Essential Self-Care

From Indulgence to Essential

The Increasing Importance of Self-care

Over the course of 2020, there was a distinct shift in self-care behaviors, particularly in relation to skincare.

Sales of cosmetics in 2020 plunged vs. 2019 across the US (-19%), Australia (-12%) and the UK (-23%).

Regular use of makeup is in decline, particularly among its most frequent users (women in their 30s). At a global level, the proportion of women saying they use makeup at least daily dropped over 10 percentage points between 2019 and 2021, from 48% to 36%.

A skincare-first approach emerged globally with 29% of consumers saying that they held a skincare-first approach to beauty (up from 21% in 2016) vs. 18% who held a makeup-first approach (down from 24% in 2016).

The events of 2020-21 intensified the trend of a holistic definition of self-care. Lockdowns and a shift to working from home created a skincare experiment as people stopped using cosmetics as frequently and instead turned their efforts to increased use of skincare products–masks, serums, and treatments–and saw the results.
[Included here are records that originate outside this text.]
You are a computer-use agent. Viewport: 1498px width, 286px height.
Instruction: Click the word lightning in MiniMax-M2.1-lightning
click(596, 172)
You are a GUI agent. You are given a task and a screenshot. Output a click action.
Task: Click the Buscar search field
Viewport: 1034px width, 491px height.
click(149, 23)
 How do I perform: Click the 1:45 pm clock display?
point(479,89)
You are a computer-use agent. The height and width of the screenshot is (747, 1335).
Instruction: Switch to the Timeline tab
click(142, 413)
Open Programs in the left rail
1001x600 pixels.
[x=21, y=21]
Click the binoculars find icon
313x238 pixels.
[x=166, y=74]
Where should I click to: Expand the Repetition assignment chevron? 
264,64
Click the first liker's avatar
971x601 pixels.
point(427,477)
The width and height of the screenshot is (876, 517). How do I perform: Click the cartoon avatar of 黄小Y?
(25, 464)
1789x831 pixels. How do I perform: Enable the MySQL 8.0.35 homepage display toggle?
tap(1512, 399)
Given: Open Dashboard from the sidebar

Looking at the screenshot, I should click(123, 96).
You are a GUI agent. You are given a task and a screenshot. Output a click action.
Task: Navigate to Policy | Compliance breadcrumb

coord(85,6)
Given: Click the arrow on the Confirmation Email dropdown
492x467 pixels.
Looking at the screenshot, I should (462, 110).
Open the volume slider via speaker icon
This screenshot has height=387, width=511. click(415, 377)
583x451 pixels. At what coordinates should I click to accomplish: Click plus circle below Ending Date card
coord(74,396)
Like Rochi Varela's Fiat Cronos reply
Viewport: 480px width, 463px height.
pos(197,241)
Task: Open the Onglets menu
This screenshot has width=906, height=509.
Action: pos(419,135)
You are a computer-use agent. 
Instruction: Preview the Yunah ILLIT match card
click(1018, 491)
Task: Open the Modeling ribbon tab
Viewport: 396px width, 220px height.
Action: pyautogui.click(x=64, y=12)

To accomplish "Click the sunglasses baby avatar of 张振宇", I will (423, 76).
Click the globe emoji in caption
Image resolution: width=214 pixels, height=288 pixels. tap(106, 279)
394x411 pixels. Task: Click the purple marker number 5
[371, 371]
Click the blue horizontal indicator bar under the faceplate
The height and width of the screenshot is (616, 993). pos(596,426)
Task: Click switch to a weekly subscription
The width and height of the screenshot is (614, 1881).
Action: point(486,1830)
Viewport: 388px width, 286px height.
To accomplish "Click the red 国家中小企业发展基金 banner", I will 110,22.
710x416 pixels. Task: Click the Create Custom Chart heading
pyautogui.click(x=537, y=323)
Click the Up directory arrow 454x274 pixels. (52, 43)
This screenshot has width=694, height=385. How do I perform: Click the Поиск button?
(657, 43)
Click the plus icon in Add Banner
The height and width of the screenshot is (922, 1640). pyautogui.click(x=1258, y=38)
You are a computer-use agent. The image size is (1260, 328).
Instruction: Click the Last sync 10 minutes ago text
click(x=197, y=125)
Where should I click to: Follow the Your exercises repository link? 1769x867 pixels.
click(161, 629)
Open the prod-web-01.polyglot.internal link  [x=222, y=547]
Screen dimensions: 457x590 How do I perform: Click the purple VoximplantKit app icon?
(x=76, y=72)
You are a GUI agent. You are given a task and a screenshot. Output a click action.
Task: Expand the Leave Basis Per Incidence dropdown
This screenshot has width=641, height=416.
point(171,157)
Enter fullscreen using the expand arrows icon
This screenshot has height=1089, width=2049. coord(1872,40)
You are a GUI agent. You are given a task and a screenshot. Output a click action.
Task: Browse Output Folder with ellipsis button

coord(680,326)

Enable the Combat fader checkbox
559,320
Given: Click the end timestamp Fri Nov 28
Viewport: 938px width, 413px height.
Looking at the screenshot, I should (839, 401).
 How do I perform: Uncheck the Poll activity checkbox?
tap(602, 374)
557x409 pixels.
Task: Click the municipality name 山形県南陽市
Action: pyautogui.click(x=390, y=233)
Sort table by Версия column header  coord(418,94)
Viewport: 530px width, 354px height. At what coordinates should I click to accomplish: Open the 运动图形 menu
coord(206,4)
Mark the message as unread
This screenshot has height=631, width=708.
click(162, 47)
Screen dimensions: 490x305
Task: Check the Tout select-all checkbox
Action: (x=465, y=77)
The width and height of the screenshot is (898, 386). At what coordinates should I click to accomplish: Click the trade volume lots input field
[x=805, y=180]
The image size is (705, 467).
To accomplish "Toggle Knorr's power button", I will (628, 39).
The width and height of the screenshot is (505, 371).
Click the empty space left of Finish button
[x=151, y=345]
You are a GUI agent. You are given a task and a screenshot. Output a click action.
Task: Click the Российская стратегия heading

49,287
People became more aware of the impact of stress on the skin and the notion of skin and hair fitness became more of a priority.

By 2025

the global skincare market is estimated to reach USD $189.3 billion

In our Patchology Self-Care Survey, we found that some people were spending more time on self-care across a range of actions and an even higher percentage of respondents were intending to put more effort into self-care in the future, signaling a more holistic approach to self-care.

Women were more likely to invest more time in skin care, mental health and sleep when compared to men and, overall, were more optimistic about future self-care efforts.

Younger women 18-34 (41%) currently spend more time on skincare than they did prior to 2020. The reported drivers of the increased effort were aging (45%), wanting to be one’s best self (45%), being more invested in one’s self (39%) and stress (36%).

Stress also had the opposite effect on some women over the pandemic. It was the number one driver of a reduction in effort for the 26% of women 18-54 who were putting less effort into skincare post-pandemic.

Women putting more effort into skincare largely felt positive about it (63%), while only 15% had negative emotions associated with the increase and 11% had mixed emotions. Of women who had cut back on their skincare effort, only 33% felt positive with 34% having negative emotions associated with the reduced effort and 12% had mixed emotions.


of women are more likely to foster negative emotions like guilt and stress when thinking about their self-care routine

compared to 13% for men

From indulgence to essential

Women 18-34

spend an average of

15.9 minutes per day

Women 35-54

spend an average of

16.2 minutes per day

Women 55+

spend an average of

16.7 minutes per day

Our report found that

people who were increasing their efforts in any aspect of self-care were more likely to have positive emotions about it

When considering their future skincare, 47% of women 18-54 believed they would put even more effort in. This belief was also shared by 35% of women 55+. Women who reported that they are spending more time on skincare now than prior to the pandemic are dedicating 22.6 minutes a day to skincare versus those who are spending less time at an average of 12 minutes a day. Overall, 25% of women surveyed said they had increased their spend on skincare compared to pre-pandemic. This was higher for Women 18-24 at 30%.

On average, women spend about a quarter of an hour on skincare, out of the 24 hours in the day. This number is higher than it was during pre-pandemic levels (12 minutes per day) but is on track to continue growing (47% of women 18-54 state they would like to put even more effort into skincare).

The increased focus on relaxation was driven by aging (though not for the 18-34 age cohort), followed by a way to pass time and stress. Again, this was observed to be much higher for women than men. Getting older and stress were also the most nominated reasons why people were spending more time sleeping post-pandemic. For those paying more attention to nutrition, getting older and health issues were the top two reasons. These two reasons were also what was driving more attention to exercise, along with a desire to be one’s best self.

The reasons contributing to an increased focus on mental health were varied. The number one reason was stress, followed by being more self-involved, aging, health issues and a desire to be one’s best self. Stress was also the number one reason for people not putting more time into their mental health, this being significantly more so amongst women.

We also studied the way people felt about their self-care routine. Just over half of respondents had positive feelings, 16% of people associated negative feelings like guilt and stress with self-care, while another 8% of respondents experienced mixed emotions.